Text section:
# Looking at old Trek 330 for son, advice or knowledge ?



## mark290 (Jul 27, 2010)

I am looking at picking up an old Trek 330 for my 15 year old son. I am fairly new to 
road bikes, I have a Felt Z85, and know nothing about these older ones. My son has taken an interest and I want to support that. I am thinking this may be a cheap way to see if he likes it.

There are not a lot of options here for cheap and used that will hopefully get the
job done. I am not tied to this model , don’t even know anything about them.
The two that I found that look like they might fit the bill and are the right size just happen to be Trek 330s.
The first one has some possible upgrades:

http://wilmington.craigslist.org/bik/1985487943.html

Anyone have any knowledge of the components on this bike, the bike in 
general and things I would want to look for to make sure it’s not junk ?
We did go look at it and my son liked the way it rode but I have no knowledge
of these older bikes or components. In terms of price what would be fair ?

Given task A: Translate this sentence from the Trek 330 post into Spanish: "My son has taken an interest and I want to support that."
Given task B: From the Trek 330 post, extract word for word the passage that opens with the words "http://wilmington.craigslist.org/bik/1985487943.html" and closes with "it’s not junk ?".

Records provided:
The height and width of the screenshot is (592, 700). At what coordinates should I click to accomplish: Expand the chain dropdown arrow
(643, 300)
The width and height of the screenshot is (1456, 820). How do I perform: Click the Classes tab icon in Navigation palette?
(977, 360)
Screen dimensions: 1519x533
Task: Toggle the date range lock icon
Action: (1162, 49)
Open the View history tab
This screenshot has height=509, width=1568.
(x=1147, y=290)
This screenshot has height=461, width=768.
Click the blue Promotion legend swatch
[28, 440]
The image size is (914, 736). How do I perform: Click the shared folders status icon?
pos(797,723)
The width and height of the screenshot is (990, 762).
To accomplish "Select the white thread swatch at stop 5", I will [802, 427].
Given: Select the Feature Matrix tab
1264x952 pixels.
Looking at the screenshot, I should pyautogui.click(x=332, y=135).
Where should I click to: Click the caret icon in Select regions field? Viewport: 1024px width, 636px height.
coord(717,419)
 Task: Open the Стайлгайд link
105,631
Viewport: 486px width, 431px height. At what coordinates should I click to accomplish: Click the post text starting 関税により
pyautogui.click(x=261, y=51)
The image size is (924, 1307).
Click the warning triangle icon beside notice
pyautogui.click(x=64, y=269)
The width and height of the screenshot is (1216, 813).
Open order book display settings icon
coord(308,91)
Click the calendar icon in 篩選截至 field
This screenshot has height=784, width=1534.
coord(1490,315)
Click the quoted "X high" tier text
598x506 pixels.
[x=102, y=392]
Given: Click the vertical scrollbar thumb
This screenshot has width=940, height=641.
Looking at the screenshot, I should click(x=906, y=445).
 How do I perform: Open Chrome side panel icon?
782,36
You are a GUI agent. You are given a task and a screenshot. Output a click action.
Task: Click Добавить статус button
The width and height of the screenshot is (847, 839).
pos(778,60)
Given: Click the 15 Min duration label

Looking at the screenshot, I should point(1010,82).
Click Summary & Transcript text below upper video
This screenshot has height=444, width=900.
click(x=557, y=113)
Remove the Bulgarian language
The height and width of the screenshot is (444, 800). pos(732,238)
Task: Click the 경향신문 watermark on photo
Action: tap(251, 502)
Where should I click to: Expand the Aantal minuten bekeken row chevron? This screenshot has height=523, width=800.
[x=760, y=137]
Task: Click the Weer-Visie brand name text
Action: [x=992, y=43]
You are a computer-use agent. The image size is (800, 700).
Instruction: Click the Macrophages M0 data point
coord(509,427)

Written reply A: Mi hijo ha mostrado interés y quiero apoyarlo.

Written reply B:
http://wilmington.craigslist.org/bik/1985487943.html

Anyone have any knowledge of the components on this bike, the bike in 
general and things I would want to look for to make sure it’s not junk ?